Big Spender:
F.C. Flick und die geerbte Nazi-KohleNachdem
sich F.C. Flick als großzügiger Spender feiern und einen Teil des gerbten
NS-Geldes in seinen Verein "gegen Fremdenfeindlichkeit, Rassismus und
Intoleranz" fließen ließ, steht nun eine Ausstellung seiner Kunstschätze in
Berlin auf dem Programm.
Salomon Korn, stellvertretender Präsident des Zentralrats
der Juden in Deutschland, hat sich in einem "offenen Brief" gegen die
Ausstellung der so genannte "Flick-Collection" gewandt.

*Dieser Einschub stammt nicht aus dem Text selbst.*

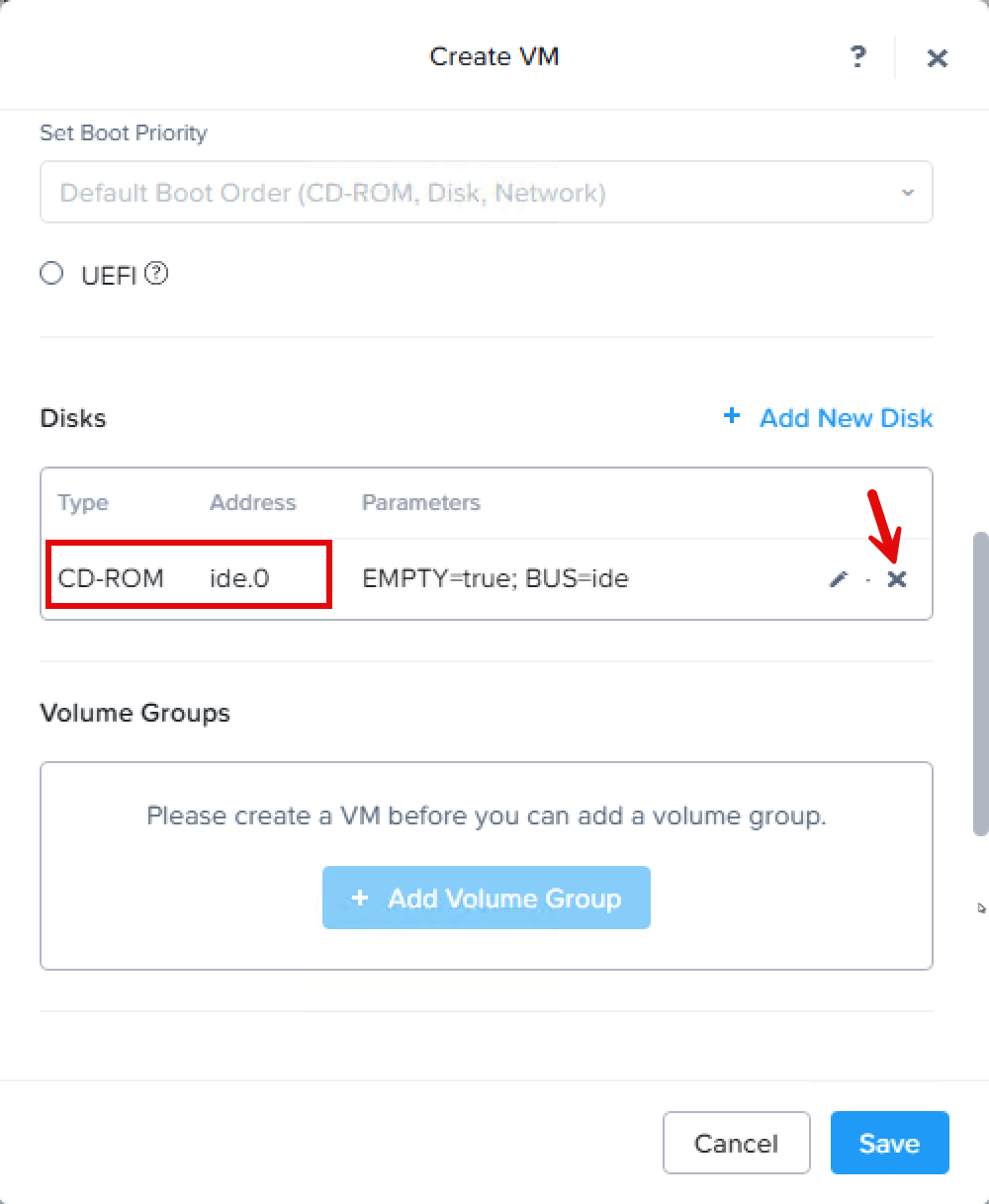Screen dimensions: 989x1204
Task: Close the Create VM dialog
Action: (x=937, y=57)
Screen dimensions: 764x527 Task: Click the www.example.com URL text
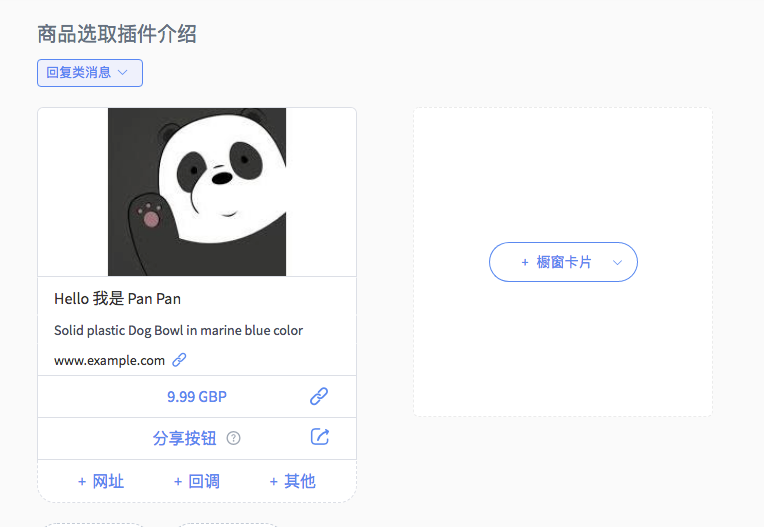point(109,360)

Dr. Friedrich Christian Flick, Erbe des Flick-Konzerns, versuche mit Teil
des ererbten NS-Geldes den Namen "Flick" reinzuwaschen.
OFFENER BRIEF
Dr. Salomon Korn
Zentralrat der Juden in Deutschland, K.d.ö.R., Tucholskystraße 9, 10117
Berlin
Herrn
Dr. Friedrich Christian Flick
Hardstraße 305
Postfach 1414
CH-8031 Zürich
Vorab per Fax: 0041 1
2768229
Frankfurt am Main, den 17.
Mai 2004
Sehr geehrter Herr Flick,
vielen Dank für Ihren Brief vom 10. Mai
2004, der zwischenzeitlich im Berliner „Tagesspiegel“ vom 15. Mai und im
Internet zu lesen ist.
Mit dem Namen Flick verbindet die
Öffentlichkeit gewöhnlich dreierlei: Zunächst den Konzerngründer Friedrich
Flick, jenen Mann, der die NSDAP finanziell unterstützte, einen großen Teil
seines Reichtums vor allem der gnadenlosen Ausbeutung von Zwangsarbeitern
und Arisierungsverbrechen verdankte, vor dem Nürnberger Tribunal als
verurteilter Kriegsverbrecher nicht die geringste Einsicht zeigte und als
einer der reichsten Männer Deutschlands sich bis zu seinem Tode weigerte,
auch nur die geringste Entschädigung zu zahlen; dann seinen Sohn Friedrich
Karl Flick, den „bekennenden Steuerflüchtling“ und schließlich seine Enkel
„Mick“ (Sie) und „Muck“ (Ihr Bruder), die über viele Jahre hinweg die
Spalten der Regenbogenpresse mit ihrer ausschweifenden Jet-Set Odyssee und
einem spektakulären Glamourleben füllten.
Der dunklen Seite Ihrer
Familiengeschichte werden Sie durch Ausstellung Ihrer Kunstsammlung in der
deutschen Hauptstadt allenfalls vordergründig eine helle hinzufügen können.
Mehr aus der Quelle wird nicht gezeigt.